§ **Task statement**: Produce a word-for-word copy of the line that contains "This screenshot has" and each line after it through the end of the material, omitting pictures and all other lines.

§ **Records for the exercise**:
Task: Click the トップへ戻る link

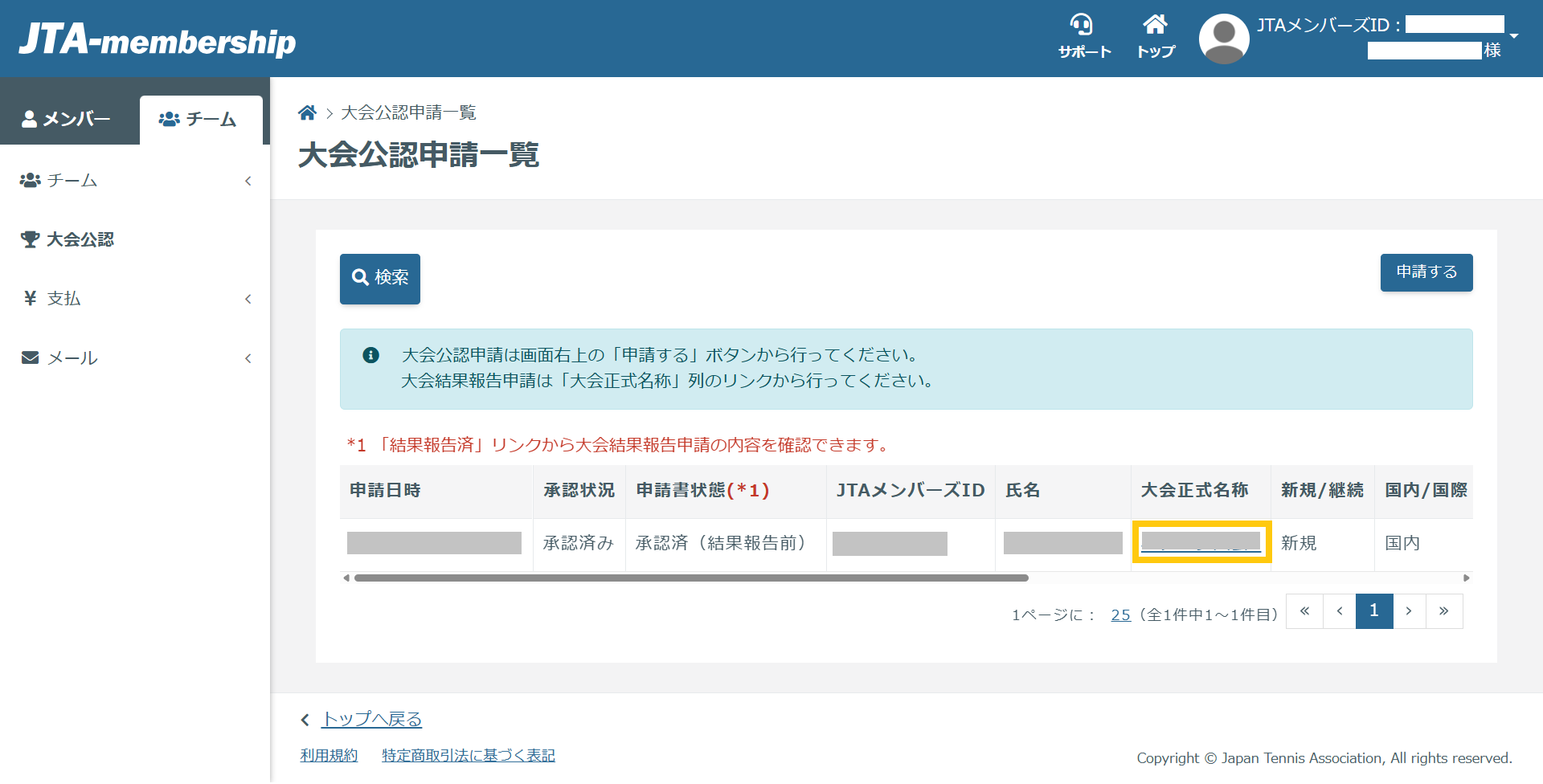Action: (x=371, y=719)
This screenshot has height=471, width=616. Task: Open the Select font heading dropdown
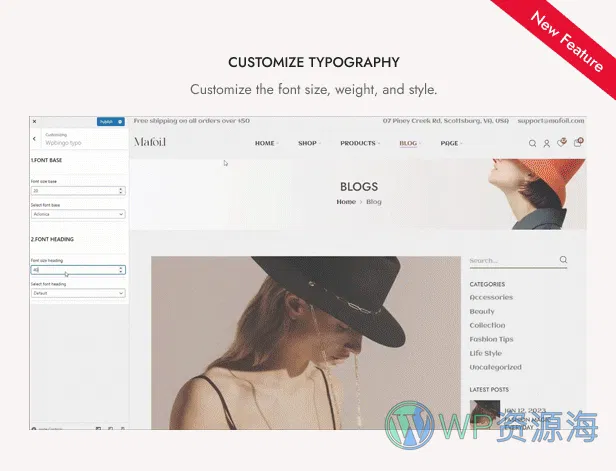(x=77, y=293)
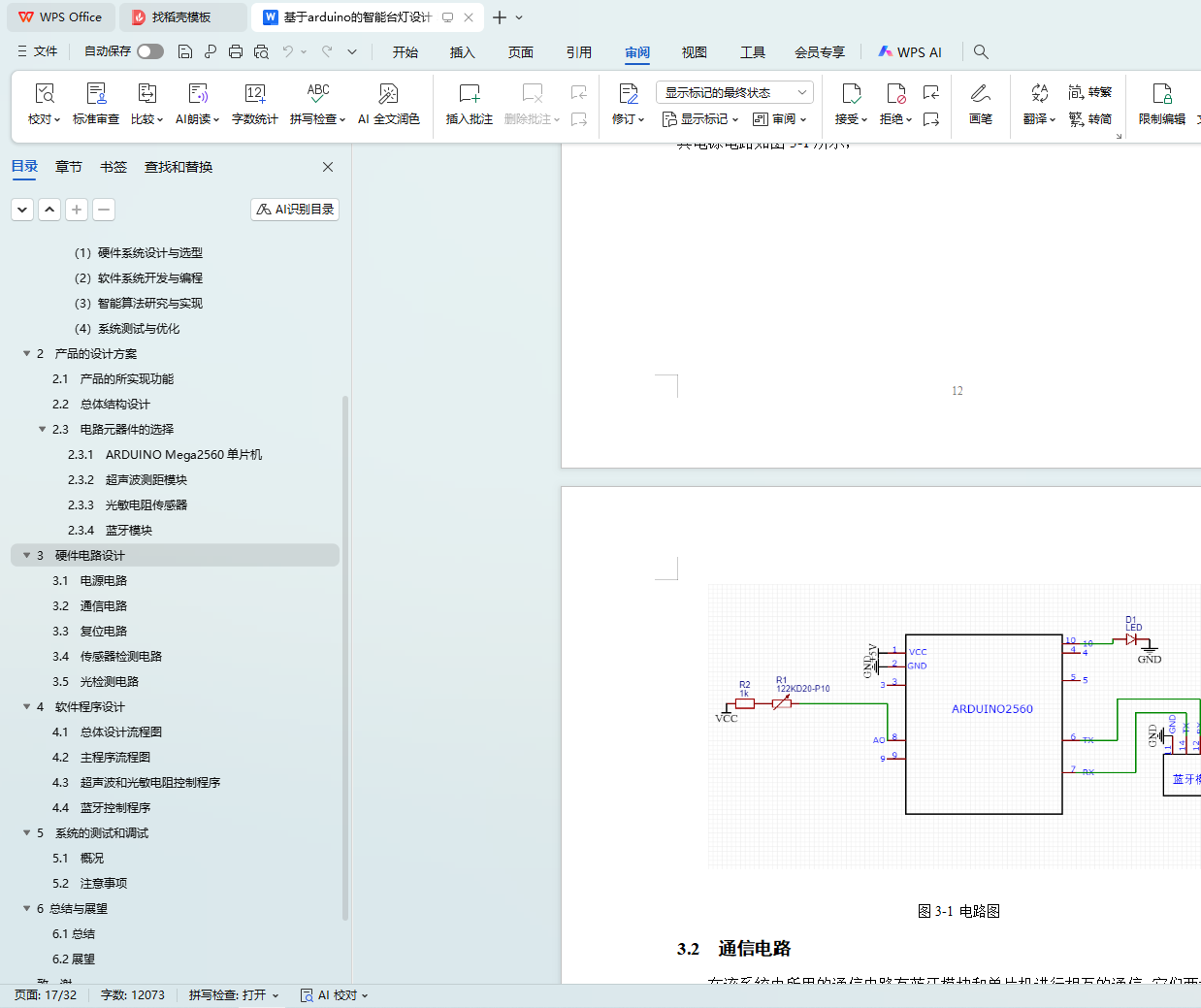
Task: Open AI full-text polish (AI 全文润色)
Action: [388, 94]
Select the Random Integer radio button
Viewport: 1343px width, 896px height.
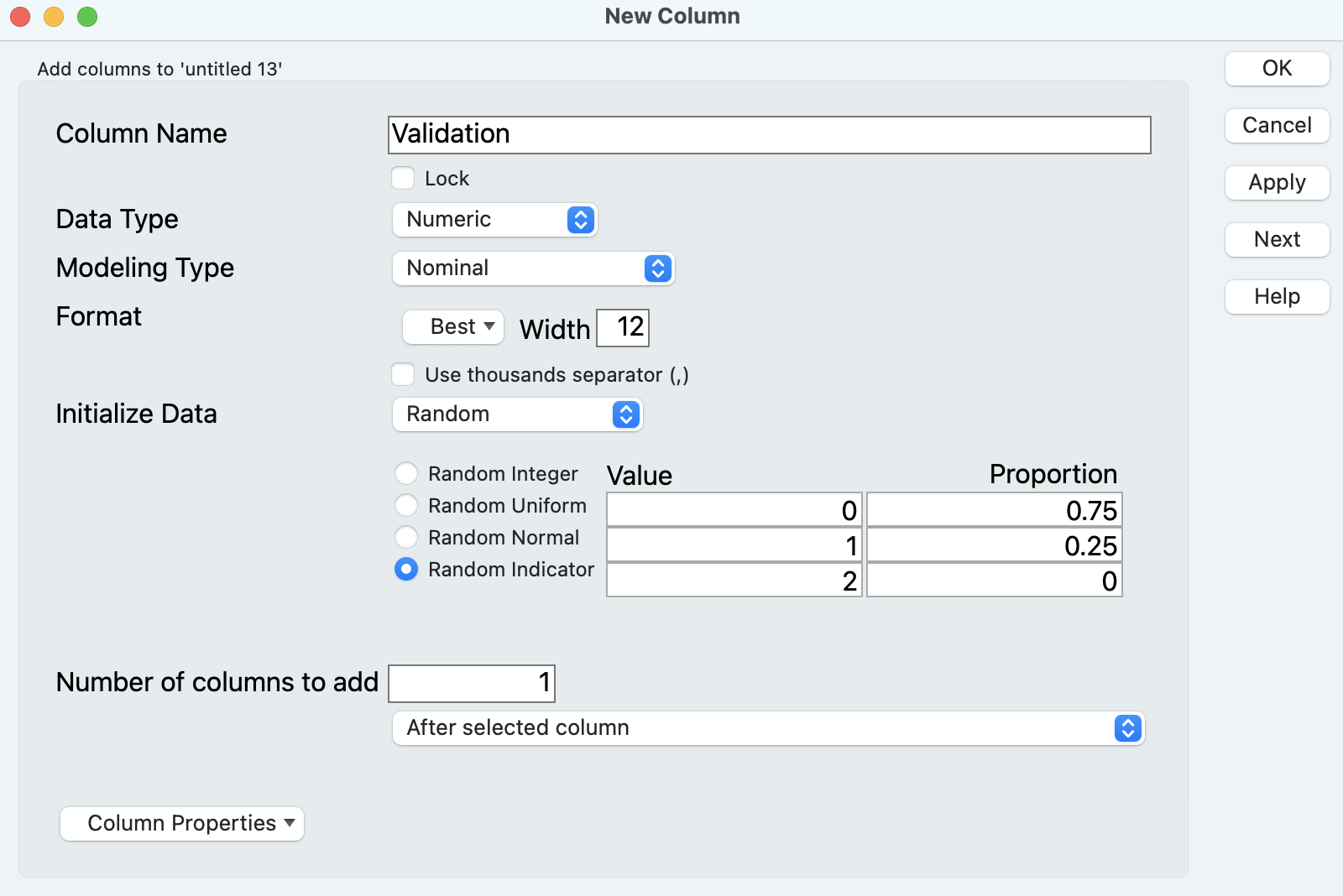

§ **Response to this exercise**:
This screenshot has height=471, width=616. Task: Open the Select font heading dropdown
(x=77, y=293)
Task: Open AI full-text polish (AI 全文润色)
Action: [388, 94]
Select the Random Integer radio button
Viewport: 1343px width, 896px height.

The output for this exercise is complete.